Muitos compararam a série a Big Little Lies, também protagonizada e produzida por Reese Witherspoon, mas as semelhanças são muito poucas e fazer uma análise de Pequenos Incêndios Por Toda Parte a partir deste paralelo seria muito raso. Porém, é compreensível que se estabeleça um elo entre as duas personagens encarnadas por Reese: ambas são mães perfeccionistas, que depositam grandes expectativas no futuro dos filhos de tal forma que não enxergam que as vontades dos mesmos podem ser completamente opostas aos seus desejos.

Subtramas instigantes

Casada com o advogado Bill, Elena tem quatro filhos adolescentes: Izzy, Lexie, Trip e Moody, que inicia rapidamente uma amizade com Pearl. Izzy é, à primeira vista, a mais diferente dos irmãos. Ela não se conforma com as regras da mãe e as duas vivem em conflito. Aí está outro trunfo da adaptação audiovisual, que foi a decisão de aprofundar os anseios desta personagem e o bullying que sofre tanto na escola quanto dentro de casa.

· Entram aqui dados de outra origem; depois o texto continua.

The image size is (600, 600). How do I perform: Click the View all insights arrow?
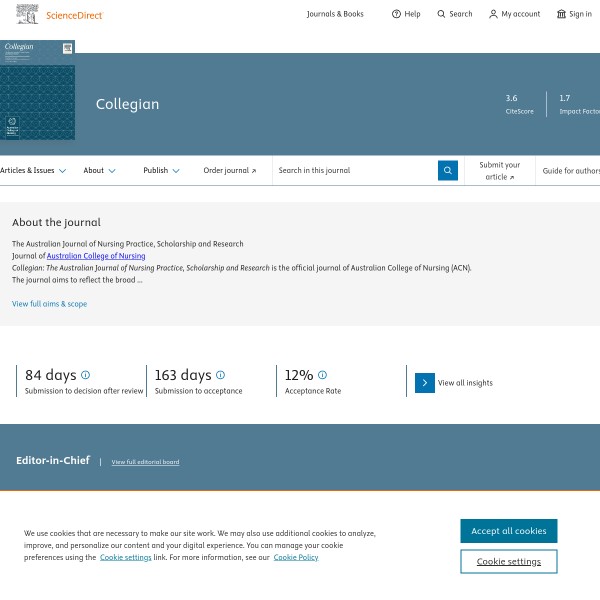pos(425,382)
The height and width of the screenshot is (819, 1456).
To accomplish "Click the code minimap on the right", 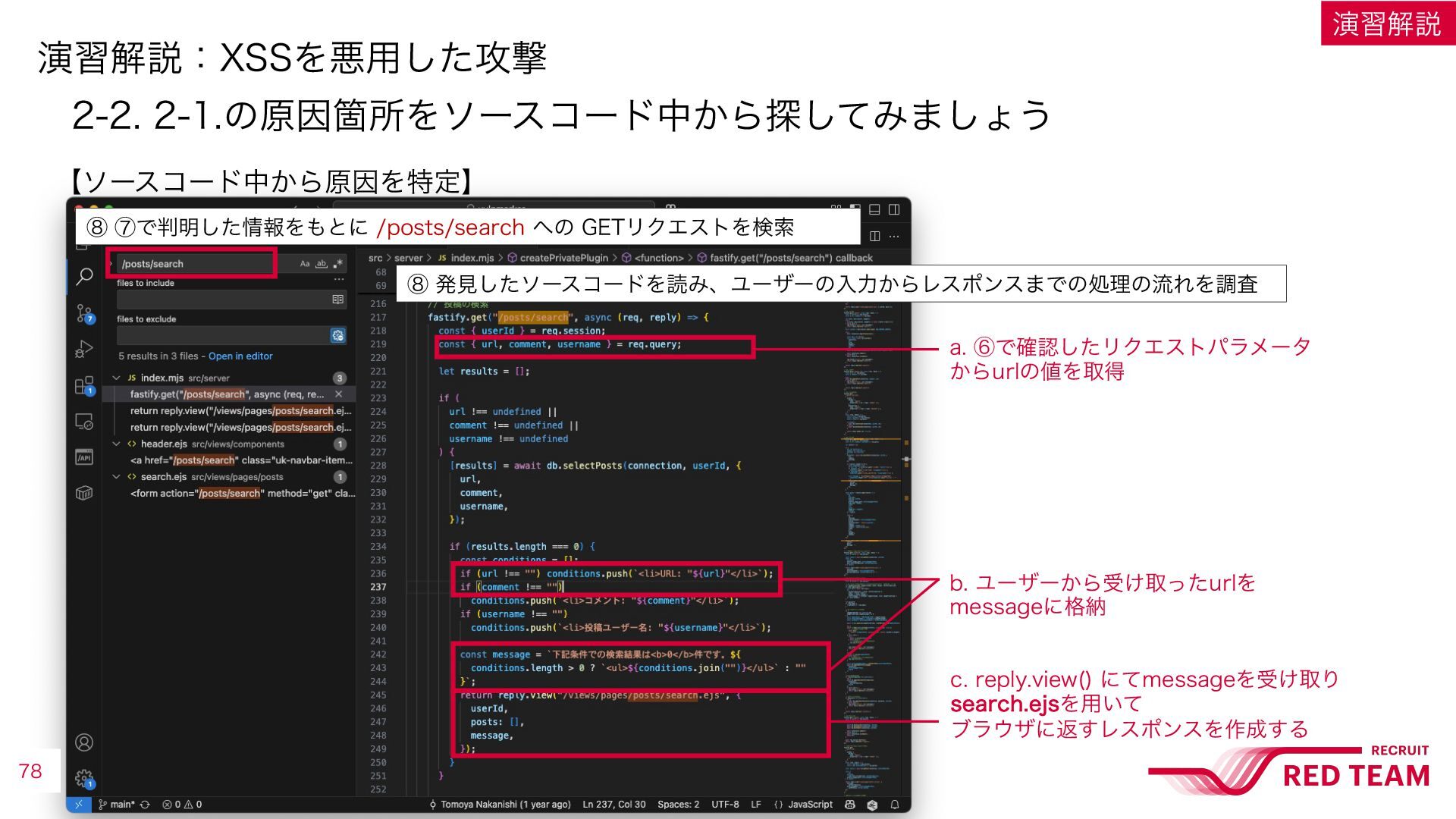I will tap(872, 531).
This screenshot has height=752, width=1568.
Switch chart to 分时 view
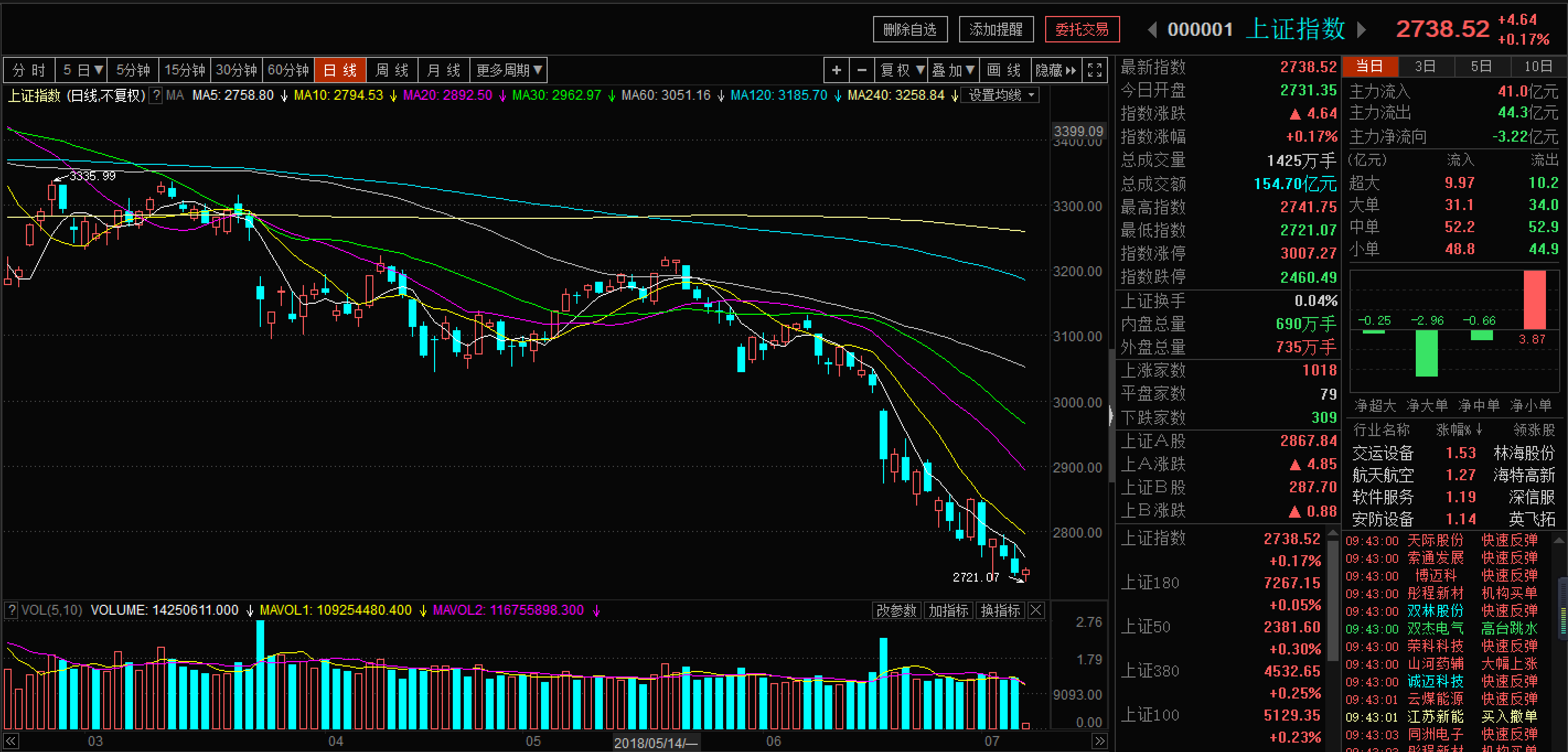pos(29,71)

Para a infelicidade de Elena, sua caçula acaba se aproximando de Mia, a quem admira profundamente enquanto artista e compartilha dos mesmos ideias sociopolíticos. Ironicamente, a relação até então inabalável de Pearl com sua mãe também é estremecida quando a jovem projeta na família Richardson uma estabilidade de vida que nunca teve. A convivência com uma família "completa" (com todas as aspas possíveis) leva a adolescente a questionar Mia sobre seu pai, de quem não tem nenhuma informação nem fotografia.

O tema da imigração ilegal também é trazido à tona através da história da chinesa Bebe Chow, colega de trabalho de Mia. Cerca de um antes ela se viu tendo que tomar uma atitude drástica pela falta de dinheiro e comida, abandonando sua filha de apenas dois meses em frente ao prédio dos bombeiros. A bebê é adotada pela melhor amiga de Elena, que há anos tentava ser mãe. Ao descobrir o paradeiro da filha de Bebe, Mia não mede esforços para ajudar a amiga a ter a guarda de volta e este movimento vai alimentar ainda mais os problemas entre as protagonistas.

Ao longo dos episódios, são dadas pistas sempre muito misteriosas e vagas a respeito do passado de Mia. E aí está um dos melhores arcos narrativos da série. Toda essa tensão culmina no sexto episódio, intitulado O Inquietante, que se passa entre 1981 e 1983. Ao longo de esclarecedores e impecáveis 57 minutos, encontramos Mia aos 18 anos, recém-chegada em Nova York para fazer faculdade de Artes e uma jovem Elena, prestes a ter seu quarto filho.

Os sonhos, medos e principalmente os sacrifícios que essas duas mulheres tiveram que fazer em prol da maternidade são contados de forma tão emocionante quanto dura. Talvez tivesse sido mais benéfico para o ritmo da série que este episódio fosse o quarto ou quinto. Por ser o antepenúltimo, não resta muito tempo hábil para desenvolver as revelações.

Pequenos Incêndios Por Toda Parte termina da forma como começou, com o fogo tomando conta da mansão dos Richardson. Só que a dúvida sobre quem teria provocado esse incêndio, apenas um dos que fazem jus ao nome da série, do primeiro episódio é resolvida e surpreendente. Mas não há desfecho para todas as outras ótimas subtramas desenvolvidas ao longo da temporada, um indicativo que uma segunda parte deve ser anunciada em breve.